4. | Confidentiality. Employees, officers, and directors must maintain the confidentiality of proprietary information entrusted to them by the Company or its customers or suppliers, except when disclosure is authorized in writing by the chief financial officer or required by laws or regulations. Proprietary information includes all non-public information of the Company and intellectual property such as trade secrets, patents, trademarks and copyrights, as well as business, marketing and service plans, engineering and manufacturing ideas, designs, databases, records, and any unpublished financial data and reports. Disclosing such information might be of use to competitors or harmful to the Company or its customers or suppliers if disclosed. This includes information that suppliers and customers have entrusted to us. |
2
Information that has been made public by the Company, such as press releases, news articles, or advertisements, is not considered confidential and does not require protection.
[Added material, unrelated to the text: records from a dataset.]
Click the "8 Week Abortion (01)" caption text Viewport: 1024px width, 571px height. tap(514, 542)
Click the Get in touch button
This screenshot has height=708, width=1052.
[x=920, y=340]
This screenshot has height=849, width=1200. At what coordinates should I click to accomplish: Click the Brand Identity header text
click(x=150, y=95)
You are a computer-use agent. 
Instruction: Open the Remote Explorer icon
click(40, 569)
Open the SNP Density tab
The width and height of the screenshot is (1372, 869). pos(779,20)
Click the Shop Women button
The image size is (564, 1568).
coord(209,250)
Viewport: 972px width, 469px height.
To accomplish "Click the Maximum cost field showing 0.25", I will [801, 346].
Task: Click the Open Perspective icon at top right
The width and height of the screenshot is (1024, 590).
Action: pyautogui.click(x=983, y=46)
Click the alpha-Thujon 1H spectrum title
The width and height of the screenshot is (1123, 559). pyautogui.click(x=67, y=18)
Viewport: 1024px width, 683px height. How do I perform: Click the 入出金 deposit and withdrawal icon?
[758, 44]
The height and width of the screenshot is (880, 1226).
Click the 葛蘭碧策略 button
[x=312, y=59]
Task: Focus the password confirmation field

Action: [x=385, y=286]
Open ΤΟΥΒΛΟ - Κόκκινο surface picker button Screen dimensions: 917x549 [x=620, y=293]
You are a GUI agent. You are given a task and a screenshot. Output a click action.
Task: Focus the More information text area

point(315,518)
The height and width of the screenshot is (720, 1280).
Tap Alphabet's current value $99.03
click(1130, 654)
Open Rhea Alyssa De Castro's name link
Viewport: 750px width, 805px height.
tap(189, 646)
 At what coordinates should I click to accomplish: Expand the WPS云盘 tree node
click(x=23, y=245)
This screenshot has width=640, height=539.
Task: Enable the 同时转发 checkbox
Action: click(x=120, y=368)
It is the responsibility of each of us to use discretion in handling Company information so that we do not inadvertently reveal confidential information to competitors, vendors, suppliers, friends and/or family members. If you are unsure about whether certain information is confidential, presume that it is. The obligation to preserve proprietary information continues even after employment ends.
5. | Insider Trading. All non-public information about the Company should be considered confidential information. Employees, officers, and directors who have access to confidential information about the Company or any other entity are not permitted to use or share that information for trading purposes or for any other purpose except to conduct Company business as described in the Company’s Insider Trading Policy. To use non-public information for personal financial benefit or to “tip” others who might make an investment decision based on this information is unethical and illegal. If you have any questions, please consult with the Company’s legal department or your personal legal counsel when appropriate. |
6. | Corporate Opportunities. Employees, officers, and directors are prohibited from taking opportunities that are discovered through the use of corporate property or information for themselves without the consent of the Board. No employee, officer, or director may use corporate property or information for personal gain and no employee, officer, or director may compete directly or indirectly with the Company. Employees, officers, and directors owe a duty to the Company to advance the Company’s interests when the opportunity to do so arises. |
7. | Competition and Fair Dealing. We seek to fairly and honestly outperform our competition. We seek competitive advantages through superior work effort—never through unethical or illegal business practices. Stealing proprietary information, possessing trade secret information that was obtained without the owner’s consent, or inducing such disclosures by past or present employees of other companies is prohibited and potentially illegal. Each employee, officer and director should endeavor to respect the rights of and deal fairly with the Company’s customers, suppliers, competitors and employees. No employee, officer or director should take unfair advantage of anyone through manipulation, concealment, abuse of privileged information, misrepresentation of material facts, or any other illegal trade practice. |
No employee, officer or director is permitted to engage in price fixing, bid rigging, allocation of markets or customers, or similar illegal activities. The Company will fully cooperate with law enforcement and other agencies to pursue anyone engaged in illegal activities to protect the Company’s good name.
3
The purpose of business entertainment and gifts in a commercial setting is to create goodwill and sound working relationships, not to gain unfair advantage with customers or suppliers and against competitors. No gift or entertainment should ever be offered, given, requested, provided or accepted by any Company employee, officer or director, family member of an employee, officer or director, or agent unless it (1) is not a cash gift; (2) is consistent with customary business practices; (3) is reasonable in fair market value under the given circumstances; (4) cannot be construed as a bribe or payoff; and (5) does not violate any laws, regulations or applicable policies of the other party’s organization. Please discuss with your supervisor, Human Resources, Marjorie Hargrave or the legal department any gifts or proposed gifts if you are not certain whether they are appropriate or legal.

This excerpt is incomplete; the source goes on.